The top five passers in the conference, in our estimation, are USC’s Caleb Williams, Washington’s Michael Penix, Washington State’s Cam Ward, Oregon’s Bo Nix and Colorado’s Shedeur Sanders. Through three games, they have combined to throw 51 touchdowns with only two interceptions.

Stat of the season: Arizona

The Wildcats have allowed 37 points in regulation thus far, an average of 12.3 per game. That rate will surely increase once conference play begins, but it compares favorably to the defensive performance the previous two seasons, when Arizona allowed an average of 28.3 points across six non-conference games.

Stat of the decade: Washington State

The Cougars scored 43 points in the first half and 64 overall against Northern Colorado, their highest totals since posting 55 (first half) and 69 (total) in a victory over Arizona in 2018.

Stat of the era: Utah

With their businesslike victory over Weber State, the Utes improved to 22-0 in non-conference home games since joining the Pac-12 in 2011. Since this is their final year before moving to the Big 12, they will depart with perfection in tow.

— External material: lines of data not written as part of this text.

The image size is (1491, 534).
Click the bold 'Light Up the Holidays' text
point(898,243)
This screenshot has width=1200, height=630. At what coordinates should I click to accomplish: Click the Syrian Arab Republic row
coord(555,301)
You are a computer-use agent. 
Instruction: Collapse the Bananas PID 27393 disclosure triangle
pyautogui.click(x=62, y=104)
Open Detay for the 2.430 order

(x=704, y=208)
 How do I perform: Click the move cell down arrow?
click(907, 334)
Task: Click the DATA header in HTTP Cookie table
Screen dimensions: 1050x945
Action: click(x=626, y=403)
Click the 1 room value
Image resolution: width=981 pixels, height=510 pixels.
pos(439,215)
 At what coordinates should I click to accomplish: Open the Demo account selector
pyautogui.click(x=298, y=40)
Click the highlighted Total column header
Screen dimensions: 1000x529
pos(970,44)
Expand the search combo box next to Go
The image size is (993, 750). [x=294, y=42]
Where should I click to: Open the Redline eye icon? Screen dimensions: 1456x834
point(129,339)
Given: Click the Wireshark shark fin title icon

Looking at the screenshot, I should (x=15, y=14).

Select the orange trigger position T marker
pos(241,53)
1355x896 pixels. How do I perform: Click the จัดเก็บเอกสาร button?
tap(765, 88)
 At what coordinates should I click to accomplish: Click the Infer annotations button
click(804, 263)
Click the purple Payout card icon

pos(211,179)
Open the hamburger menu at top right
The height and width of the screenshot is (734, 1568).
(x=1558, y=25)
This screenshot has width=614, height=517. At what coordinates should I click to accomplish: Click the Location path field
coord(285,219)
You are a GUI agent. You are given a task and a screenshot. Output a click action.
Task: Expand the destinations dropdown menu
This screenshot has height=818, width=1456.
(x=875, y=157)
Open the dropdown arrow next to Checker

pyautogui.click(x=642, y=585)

Games of next week: Colorado at Oregon and Oregon State at Washington State

The biggest story in college football heads to Eugene. We suspect CU coach Deion Sanders will make optimal use of the summertime salvo fired by Oregon’s Dan Lanning, who quipped, “Do you remember them winning anything?” after Colorado bolted for the Big 12. Meanwhile, the undefeated Beavers and Cougars collide in Pullman for a ‘Pac-2’ showdown that oozes off-the-field intrigue. So rich are the storylines for both games that a third matchup of ranked, undefeated teams, UCLA at Utah, will receive modest attention.